=== Begin Enclosure ===

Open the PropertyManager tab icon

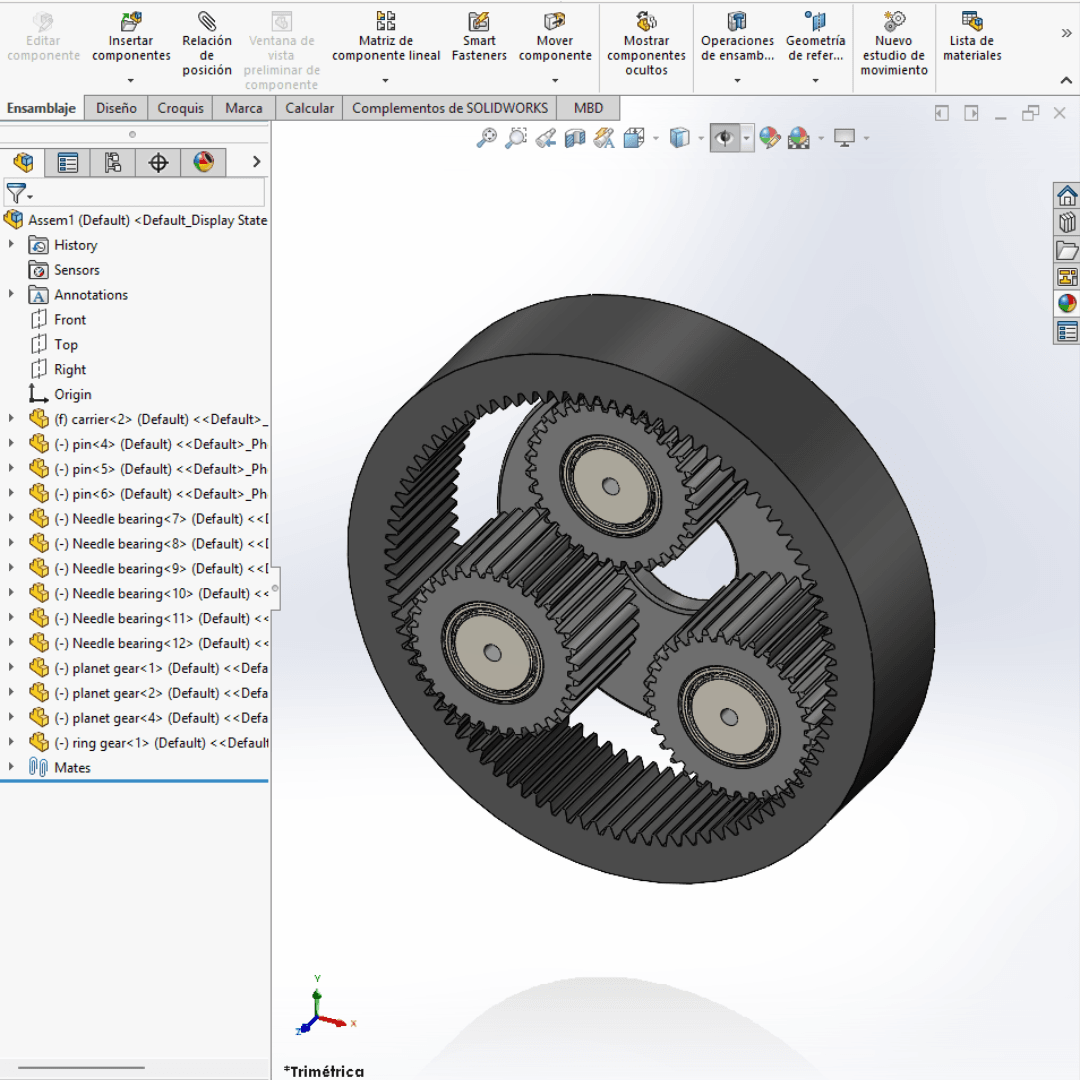pos(68,162)
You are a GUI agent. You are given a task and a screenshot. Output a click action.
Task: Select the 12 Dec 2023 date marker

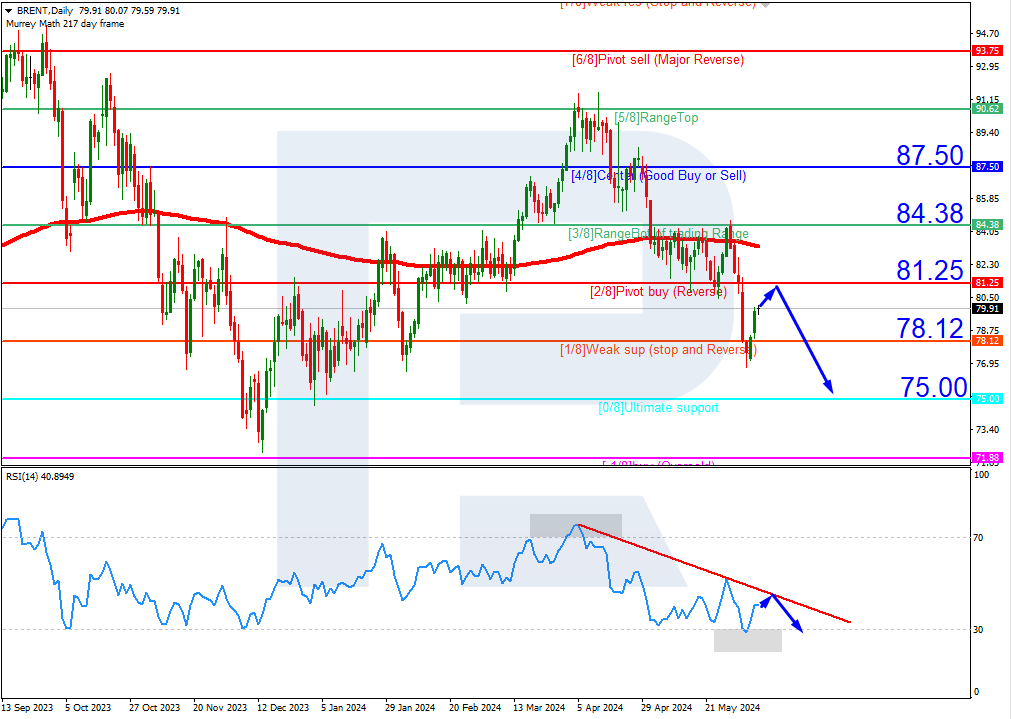click(283, 707)
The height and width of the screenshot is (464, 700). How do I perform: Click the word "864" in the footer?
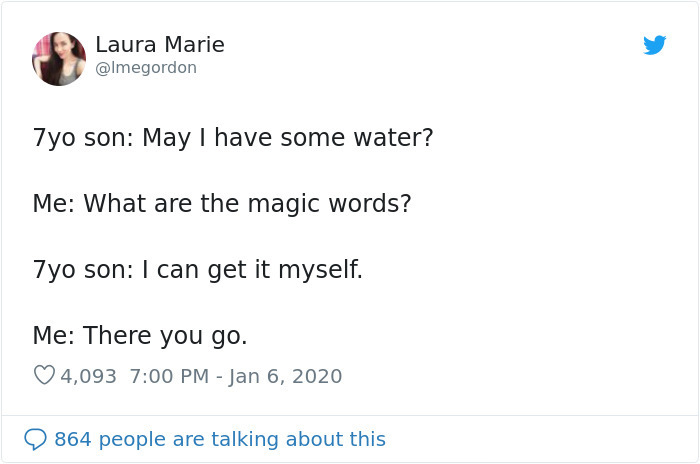[73, 439]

=== End Enclosure ===

Work task:
Retype the line containing "You are a GUI" and each line after it through the last line of the entries above, exactly, with no pictures and nothing else.

Task solution:
You are a GUI agent. You are given a task and a screenshot. Output a click action.
Task: Select the 12 Dec 2023 date marker

click(283, 707)
The height and width of the screenshot is (464, 700). How do I perform: Click the word "864" in the footer?
[73, 439]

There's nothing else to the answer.